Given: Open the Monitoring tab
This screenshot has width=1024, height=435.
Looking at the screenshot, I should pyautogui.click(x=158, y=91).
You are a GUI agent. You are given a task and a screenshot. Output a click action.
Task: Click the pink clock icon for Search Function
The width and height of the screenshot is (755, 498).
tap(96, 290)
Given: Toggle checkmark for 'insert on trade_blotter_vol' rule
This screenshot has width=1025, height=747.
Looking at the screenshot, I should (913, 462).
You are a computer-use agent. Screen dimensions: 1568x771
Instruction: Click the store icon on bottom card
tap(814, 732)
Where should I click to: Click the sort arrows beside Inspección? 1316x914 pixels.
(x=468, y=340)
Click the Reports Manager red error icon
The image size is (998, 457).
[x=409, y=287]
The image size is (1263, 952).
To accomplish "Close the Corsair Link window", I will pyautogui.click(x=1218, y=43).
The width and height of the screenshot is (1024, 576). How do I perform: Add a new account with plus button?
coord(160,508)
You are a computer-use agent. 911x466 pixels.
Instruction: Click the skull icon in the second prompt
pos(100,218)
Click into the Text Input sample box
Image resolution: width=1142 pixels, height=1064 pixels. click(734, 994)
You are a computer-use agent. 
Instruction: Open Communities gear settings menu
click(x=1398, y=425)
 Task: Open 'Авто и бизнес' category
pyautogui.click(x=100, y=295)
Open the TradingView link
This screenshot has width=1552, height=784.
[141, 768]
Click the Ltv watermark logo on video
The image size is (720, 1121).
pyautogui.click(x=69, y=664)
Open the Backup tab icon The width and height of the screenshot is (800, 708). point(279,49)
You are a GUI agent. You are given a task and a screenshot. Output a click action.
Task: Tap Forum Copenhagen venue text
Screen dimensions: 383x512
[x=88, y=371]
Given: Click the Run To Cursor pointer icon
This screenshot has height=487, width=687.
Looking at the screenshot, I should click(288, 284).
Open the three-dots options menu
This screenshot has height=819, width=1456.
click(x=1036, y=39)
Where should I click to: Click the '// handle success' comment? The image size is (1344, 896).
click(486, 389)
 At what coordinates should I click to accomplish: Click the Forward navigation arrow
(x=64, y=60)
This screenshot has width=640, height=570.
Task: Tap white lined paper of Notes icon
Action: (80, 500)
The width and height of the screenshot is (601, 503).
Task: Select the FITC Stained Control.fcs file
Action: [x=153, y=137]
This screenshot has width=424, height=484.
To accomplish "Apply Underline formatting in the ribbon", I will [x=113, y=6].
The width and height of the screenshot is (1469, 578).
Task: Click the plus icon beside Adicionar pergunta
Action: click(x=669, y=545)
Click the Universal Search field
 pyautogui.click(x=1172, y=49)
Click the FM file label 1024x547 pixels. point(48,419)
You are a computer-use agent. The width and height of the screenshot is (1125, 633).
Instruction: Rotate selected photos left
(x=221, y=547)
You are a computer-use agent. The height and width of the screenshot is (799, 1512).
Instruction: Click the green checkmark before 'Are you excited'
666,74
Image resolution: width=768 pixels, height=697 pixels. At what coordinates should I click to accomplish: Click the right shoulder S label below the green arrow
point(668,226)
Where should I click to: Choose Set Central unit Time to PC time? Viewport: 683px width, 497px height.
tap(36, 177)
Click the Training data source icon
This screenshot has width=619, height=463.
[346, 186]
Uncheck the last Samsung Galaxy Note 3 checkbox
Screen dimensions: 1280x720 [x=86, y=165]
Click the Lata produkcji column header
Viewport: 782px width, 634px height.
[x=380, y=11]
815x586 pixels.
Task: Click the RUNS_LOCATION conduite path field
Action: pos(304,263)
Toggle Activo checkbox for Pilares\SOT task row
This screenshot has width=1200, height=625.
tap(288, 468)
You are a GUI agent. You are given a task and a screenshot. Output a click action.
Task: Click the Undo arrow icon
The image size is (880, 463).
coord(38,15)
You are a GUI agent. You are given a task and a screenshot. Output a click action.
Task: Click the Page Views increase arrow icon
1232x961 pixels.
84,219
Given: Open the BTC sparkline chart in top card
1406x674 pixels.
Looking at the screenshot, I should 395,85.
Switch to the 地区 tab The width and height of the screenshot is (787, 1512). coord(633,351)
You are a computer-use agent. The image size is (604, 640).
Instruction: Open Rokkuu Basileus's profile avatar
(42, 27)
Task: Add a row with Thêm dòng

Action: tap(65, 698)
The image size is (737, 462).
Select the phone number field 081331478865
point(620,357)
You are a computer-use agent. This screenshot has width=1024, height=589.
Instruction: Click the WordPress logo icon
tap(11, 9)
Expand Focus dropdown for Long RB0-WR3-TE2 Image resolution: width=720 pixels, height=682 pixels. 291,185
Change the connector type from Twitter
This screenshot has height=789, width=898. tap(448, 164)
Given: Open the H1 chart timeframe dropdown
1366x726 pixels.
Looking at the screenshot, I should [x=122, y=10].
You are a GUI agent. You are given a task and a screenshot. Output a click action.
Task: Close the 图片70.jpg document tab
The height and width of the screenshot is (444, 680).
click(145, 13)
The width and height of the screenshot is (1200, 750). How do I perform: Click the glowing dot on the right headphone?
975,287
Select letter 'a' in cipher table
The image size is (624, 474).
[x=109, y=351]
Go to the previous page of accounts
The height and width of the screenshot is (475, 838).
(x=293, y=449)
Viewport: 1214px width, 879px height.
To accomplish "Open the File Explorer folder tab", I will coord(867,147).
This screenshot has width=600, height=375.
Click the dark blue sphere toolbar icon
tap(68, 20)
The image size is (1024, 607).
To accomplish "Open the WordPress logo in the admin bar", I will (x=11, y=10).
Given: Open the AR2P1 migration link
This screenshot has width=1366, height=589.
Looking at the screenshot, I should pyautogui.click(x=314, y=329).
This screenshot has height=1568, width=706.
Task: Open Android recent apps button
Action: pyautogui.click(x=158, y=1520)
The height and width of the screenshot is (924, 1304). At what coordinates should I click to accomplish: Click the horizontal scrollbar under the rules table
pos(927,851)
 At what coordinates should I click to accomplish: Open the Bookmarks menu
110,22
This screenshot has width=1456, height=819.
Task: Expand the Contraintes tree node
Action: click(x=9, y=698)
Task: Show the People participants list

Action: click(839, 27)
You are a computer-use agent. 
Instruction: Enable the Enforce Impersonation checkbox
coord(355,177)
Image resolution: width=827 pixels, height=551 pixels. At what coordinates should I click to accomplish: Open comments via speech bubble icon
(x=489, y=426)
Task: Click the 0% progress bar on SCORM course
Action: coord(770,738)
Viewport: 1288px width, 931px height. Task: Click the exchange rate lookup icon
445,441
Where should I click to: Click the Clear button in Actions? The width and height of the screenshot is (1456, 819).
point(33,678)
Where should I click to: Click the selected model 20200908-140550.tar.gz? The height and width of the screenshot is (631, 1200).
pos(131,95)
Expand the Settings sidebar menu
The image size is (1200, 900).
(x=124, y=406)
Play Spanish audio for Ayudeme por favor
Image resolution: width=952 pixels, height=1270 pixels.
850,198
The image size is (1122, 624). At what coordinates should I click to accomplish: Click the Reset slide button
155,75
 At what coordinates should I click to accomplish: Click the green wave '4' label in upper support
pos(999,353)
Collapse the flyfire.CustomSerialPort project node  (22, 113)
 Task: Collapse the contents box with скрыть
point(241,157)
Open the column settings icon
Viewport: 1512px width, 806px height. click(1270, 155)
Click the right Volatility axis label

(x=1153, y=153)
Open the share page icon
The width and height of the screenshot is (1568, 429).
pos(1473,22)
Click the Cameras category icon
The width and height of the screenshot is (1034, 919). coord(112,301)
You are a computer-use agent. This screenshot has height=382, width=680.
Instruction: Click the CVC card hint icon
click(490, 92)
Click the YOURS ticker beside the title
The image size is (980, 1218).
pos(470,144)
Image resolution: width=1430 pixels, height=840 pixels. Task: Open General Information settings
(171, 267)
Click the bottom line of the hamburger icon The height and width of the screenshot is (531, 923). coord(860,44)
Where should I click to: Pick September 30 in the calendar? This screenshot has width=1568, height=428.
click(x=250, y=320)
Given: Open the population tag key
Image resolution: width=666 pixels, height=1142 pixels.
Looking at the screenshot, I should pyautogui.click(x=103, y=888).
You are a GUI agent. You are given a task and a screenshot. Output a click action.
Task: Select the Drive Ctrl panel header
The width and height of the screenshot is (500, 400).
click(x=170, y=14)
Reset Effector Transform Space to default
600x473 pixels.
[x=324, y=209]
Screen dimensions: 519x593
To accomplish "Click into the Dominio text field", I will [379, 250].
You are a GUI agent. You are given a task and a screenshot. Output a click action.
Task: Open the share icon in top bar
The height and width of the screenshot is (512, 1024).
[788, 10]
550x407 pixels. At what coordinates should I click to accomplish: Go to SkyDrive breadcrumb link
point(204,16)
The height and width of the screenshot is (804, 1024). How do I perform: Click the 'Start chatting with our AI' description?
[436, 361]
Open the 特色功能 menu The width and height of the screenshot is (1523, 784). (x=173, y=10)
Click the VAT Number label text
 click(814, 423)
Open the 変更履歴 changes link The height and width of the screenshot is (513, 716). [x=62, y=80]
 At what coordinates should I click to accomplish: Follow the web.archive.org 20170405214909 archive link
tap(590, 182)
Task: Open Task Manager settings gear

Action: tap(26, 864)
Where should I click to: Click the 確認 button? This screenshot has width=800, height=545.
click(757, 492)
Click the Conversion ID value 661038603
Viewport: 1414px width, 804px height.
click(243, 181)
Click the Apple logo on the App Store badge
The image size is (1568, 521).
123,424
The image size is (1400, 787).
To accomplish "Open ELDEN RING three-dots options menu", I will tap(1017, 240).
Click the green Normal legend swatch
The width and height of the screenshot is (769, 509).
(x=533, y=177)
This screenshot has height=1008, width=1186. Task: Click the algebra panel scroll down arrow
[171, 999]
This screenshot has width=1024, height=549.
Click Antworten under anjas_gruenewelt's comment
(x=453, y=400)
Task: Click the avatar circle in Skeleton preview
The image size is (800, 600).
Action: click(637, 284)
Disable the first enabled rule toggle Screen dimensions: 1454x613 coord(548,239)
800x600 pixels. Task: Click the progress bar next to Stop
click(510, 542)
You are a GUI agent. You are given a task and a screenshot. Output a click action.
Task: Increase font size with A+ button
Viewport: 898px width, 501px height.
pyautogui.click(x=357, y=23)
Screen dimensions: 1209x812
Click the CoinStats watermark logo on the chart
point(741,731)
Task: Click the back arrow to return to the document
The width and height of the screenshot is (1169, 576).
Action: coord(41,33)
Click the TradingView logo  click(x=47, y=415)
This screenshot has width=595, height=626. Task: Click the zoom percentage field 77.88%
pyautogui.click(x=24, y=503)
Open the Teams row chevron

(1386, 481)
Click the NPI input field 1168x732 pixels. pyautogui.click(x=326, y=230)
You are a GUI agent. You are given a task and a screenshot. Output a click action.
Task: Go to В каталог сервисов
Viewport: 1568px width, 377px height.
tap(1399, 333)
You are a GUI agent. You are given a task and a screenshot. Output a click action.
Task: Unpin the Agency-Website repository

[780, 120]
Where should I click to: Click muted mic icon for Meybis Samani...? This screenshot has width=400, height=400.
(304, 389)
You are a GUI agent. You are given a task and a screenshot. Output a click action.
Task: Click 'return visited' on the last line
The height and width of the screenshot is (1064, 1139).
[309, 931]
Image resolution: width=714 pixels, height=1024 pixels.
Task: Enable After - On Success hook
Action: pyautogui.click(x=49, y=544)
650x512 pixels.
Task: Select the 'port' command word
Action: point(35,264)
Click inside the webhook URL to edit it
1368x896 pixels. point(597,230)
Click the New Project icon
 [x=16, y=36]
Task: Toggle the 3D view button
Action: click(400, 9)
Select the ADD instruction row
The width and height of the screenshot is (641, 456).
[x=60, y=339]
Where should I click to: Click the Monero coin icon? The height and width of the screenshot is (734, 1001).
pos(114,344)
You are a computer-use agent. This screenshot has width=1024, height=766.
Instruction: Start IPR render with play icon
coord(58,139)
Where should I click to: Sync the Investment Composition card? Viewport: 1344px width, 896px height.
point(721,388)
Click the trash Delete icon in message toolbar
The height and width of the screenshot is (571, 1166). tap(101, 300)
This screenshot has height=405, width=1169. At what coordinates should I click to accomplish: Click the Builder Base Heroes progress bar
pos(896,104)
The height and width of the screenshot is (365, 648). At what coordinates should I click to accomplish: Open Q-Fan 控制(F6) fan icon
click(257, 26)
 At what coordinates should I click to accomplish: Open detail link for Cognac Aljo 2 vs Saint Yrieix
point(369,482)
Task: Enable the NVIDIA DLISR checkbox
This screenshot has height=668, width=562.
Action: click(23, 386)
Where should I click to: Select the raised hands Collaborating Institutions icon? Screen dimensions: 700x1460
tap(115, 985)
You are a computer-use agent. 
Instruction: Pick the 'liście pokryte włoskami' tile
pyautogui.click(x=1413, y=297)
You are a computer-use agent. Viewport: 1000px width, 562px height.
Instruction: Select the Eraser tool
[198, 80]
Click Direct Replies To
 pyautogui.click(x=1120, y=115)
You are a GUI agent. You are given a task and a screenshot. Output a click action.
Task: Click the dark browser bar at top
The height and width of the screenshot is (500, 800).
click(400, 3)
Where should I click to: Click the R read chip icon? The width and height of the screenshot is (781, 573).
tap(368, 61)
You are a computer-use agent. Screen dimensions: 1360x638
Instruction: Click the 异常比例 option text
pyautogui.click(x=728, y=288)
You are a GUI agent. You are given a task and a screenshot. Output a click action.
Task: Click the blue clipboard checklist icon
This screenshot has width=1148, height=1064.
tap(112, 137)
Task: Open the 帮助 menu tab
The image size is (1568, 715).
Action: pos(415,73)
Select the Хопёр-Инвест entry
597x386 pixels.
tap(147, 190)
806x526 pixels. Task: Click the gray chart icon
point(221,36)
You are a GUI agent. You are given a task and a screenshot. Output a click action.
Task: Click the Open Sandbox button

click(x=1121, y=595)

+===+

▶ _ASSIGNMENT_: Which lines of the data hold the string "Close"? Return each of them.

▶ _TASK RESPONSE_:
To accomplish "Close the Corsair Link window", I will pyautogui.click(x=1218, y=43).
Task: Close the 图片70.jpg document tab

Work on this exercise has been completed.